(Collected data)
####
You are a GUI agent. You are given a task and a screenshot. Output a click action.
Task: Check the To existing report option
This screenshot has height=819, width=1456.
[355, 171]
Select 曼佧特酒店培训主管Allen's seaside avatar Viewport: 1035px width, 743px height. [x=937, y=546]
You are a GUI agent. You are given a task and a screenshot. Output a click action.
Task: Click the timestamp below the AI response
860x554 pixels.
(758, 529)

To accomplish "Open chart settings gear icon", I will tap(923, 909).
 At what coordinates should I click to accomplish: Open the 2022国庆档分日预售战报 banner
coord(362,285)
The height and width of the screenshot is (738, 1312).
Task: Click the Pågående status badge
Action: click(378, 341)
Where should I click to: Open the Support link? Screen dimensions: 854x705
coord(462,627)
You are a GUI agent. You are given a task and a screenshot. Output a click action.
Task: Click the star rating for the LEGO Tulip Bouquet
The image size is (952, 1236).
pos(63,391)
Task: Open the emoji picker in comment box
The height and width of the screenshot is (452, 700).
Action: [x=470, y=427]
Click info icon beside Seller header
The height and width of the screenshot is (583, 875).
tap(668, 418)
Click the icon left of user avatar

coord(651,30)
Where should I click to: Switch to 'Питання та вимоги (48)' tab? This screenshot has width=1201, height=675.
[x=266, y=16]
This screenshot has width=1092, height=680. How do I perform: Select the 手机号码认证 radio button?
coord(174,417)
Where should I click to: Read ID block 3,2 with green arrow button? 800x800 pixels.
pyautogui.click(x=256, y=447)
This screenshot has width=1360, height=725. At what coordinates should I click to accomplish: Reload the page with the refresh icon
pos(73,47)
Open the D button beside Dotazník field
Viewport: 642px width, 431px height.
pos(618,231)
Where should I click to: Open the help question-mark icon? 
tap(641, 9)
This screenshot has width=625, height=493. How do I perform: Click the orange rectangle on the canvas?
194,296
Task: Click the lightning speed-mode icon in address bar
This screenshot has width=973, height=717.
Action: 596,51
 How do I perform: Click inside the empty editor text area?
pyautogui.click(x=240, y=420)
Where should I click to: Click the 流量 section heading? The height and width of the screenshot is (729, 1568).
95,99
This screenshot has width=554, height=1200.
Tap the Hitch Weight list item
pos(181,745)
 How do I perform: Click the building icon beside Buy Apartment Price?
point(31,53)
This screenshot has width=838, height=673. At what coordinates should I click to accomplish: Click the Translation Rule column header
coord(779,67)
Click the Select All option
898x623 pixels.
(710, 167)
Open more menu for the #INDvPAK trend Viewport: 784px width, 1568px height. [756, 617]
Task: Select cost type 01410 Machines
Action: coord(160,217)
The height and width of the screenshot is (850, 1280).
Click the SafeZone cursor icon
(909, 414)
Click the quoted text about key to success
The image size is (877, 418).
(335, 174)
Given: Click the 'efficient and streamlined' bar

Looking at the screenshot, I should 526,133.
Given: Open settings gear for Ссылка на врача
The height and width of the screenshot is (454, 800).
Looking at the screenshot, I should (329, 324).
####
▶ **Task item**
Output only an exact transcription of the lines above from the one with "This screenshot has width=1092, height=680." up to and including the one with "Open the D button beside Dotazník field".

▶ **Exercise solution**
This screenshot has width=1092, height=680. How do I perform: Select the 手机号码认证 radio button?
coord(174,417)
Where should I click to: Read ID block 3,2 with green arrow button? 800x800 pixels.
pyautogui.click(x=256, y=447)
This screenshot has width=1360, height=725. At what coordinates should I click to accomplish: Reload the page with the refresh icon
pos(73,47)
Open the D button beside Dotazník field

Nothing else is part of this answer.